# Sentra Door Lock Help



## roman4189 (Aug 2, 2004)

I have this problem with my Sentra 98 GXE, where I can't open all the doors with just the turn of the key. I turn it ones, it opens the driver door, then i turn it again, and nothing happens. Can someone help me out.


----------



## Token Moron (Mar 28, 2003)

u are supposed to be able to only open one door at a time with the key.


----------



## roman4189 (Aug 2, 2004)

AjRaCeR805 said:


> u are supposed to be able to only open one door at a time with the key.


are u sure, cause when i got the car my dealer opened all the doors with the key


----------



## Token Moron (Mar 28, 2003)

roman4189 said:


> are u sure, cause when i got the car my dealer opened all the doors with the key



100% sure.....are u sure he didnt use the keyless entry of some sort?


----------



## roman4189 (Aug 2, 2004)

AjRaCeR805 said:


> 100% sure.....are u sure he didnt use the keyless entry of some sort?


u know i'm not 100% sure cause i got my car like 5 years ago but pretty damn sure and then in the owners manual it says u can open the all doors with the key


----------



## Irons (Jul 10, 2002)

I know my wifes 96GXE does Not have all door lock/unlock feature.


----------



## roman4189 (Aug 2, 2004)

Irons said:


> I know my wifes 96GXE does Not have all door lock/unlock feature.


maybe it's only on the 98 GXE's or later


----------



## SentraStyleEMW (Aug 15, 2002)

roman4189 said:


> maybe it's only on the 98 GXE's or later


My 98 Sentra GXE doesn't do that either...are you sure you aren't thinking of the Altima...I know that 98 Altimas have that feature where you turn once and drivers door unlocks, and again and the rest unlock...never seen a sentra do that.


----------



## roman4189 (Aug 2, 2004)

I don't know you guys, maybe I have bad memory about this.

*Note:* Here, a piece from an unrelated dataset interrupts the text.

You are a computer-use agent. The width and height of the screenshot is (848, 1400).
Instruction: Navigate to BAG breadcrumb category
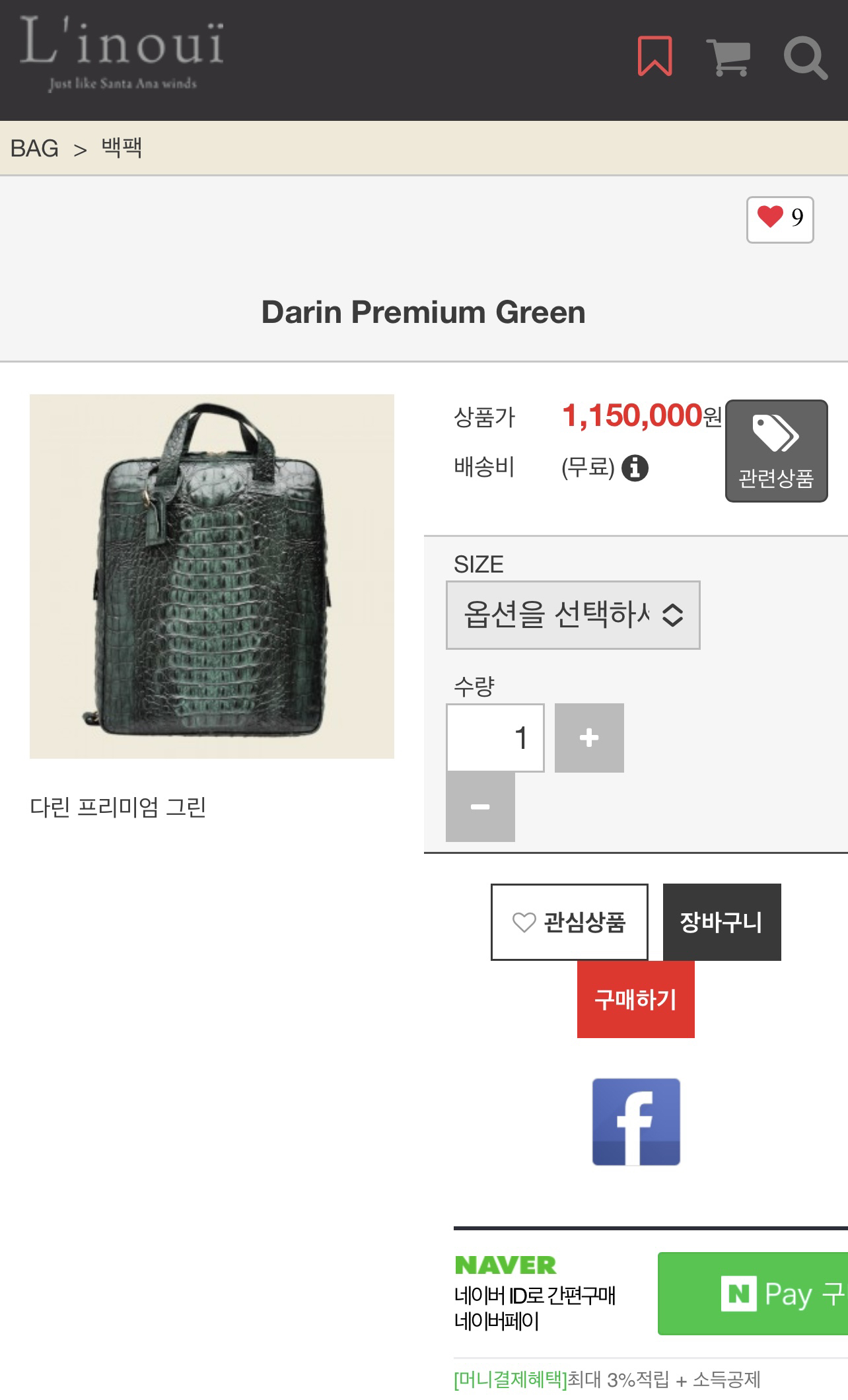34,149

Pretty sure it opened with the key, but I don't care much. Thanks for telling me though it doesn't work.


----------



## Ninety-Nine SE-L (May 5, 2002)

This only works if you have the keyless entry system or alarm/keyless. I went and tried it on my SE-L. When I go to lock my doors with the key, I can lock all 4 doors and set the alarm with one turn of the key. When I unlock, one turn unlocks the door and disables the alarm, 2 turns unlocks the other doors. This feature works on both sides, not just the driver's door.


----------



## huskya83 (Apr 20, 2004)

i got a gxe 99' and it works.. one to open driver's , twice to open all once to lock all but that's the keyless entry..

i've never heard of just using the key to open the all the doors


----------



## ltcassio (May 7, 2004)

it says it in the owners manual, it's in the lock and keys section. it says that all sentras with power locks should be able to turn the key twice and have it unlock. now, this has never happened with me. also, my car supposedly has keyless entry (Called up a dealer and gave them my VIN, said i did) but there's no security light on my gauge cluster and when i bought it there was no FOB (though i bought it from some arab guy who is a reseller) whichever... let me know you guys' opinions


----------



## sentra_gxe (Apr 23, 2004)

My 1991 Sentra GXE opens all the doors at once with a turn of the key.


----------



## Ninety-Nine SE-L (May 5, 2002)

hmmm, I don't recall my old 97 GXE ever being able to do that.


----------



## xbrandonx (Mar 27, 2004)

I have an aftermarket keyless entry installed and mine does not do this either.
98 sentra gxe


----------



## Ninety-Nine SE-L (May 5, 2002)

well, an aftermarket one won't make any difference. I still think it'll only work if you have stock keyless or stock alarm. Just having power locks doesn't mean it'll work. I'm fairly certain it didn't work in my old 97 GXE. I think I tried it when I found out my mom's Maxima could.


----------



## davido (Aug 23, 2004)

*re*

didn't work on my 98 gxe, it does on my quest though


----------



## xbrandonx (Mar 27, 2004)

Ninety-Nine SE-L said:


> well, an aftermarket one won't make any difference.


just stating this so nobody else would go outside and try it (if they have an aftermareket alarm as well.


----------



## Ninety-Nine SE-L (May 5, 2002)

xbrandonx said:


> just stating this so nobody else would go outside and try it (if they have an aftermareket alarm as well.


hehe, well, the cars with stock keyless have sensors in the doors that can tell when you turn the key twice (it's also how you can disarm the stock alarm with the key). Got no keyless, you won't have these sensors and an aftermarket alarm won't add this.


----------



## jennypatel (Aug 20, 2010)

Well, you had done the great thing by installing the key less entry system in your sentra. This helps you in providing you the better security for your car.


----------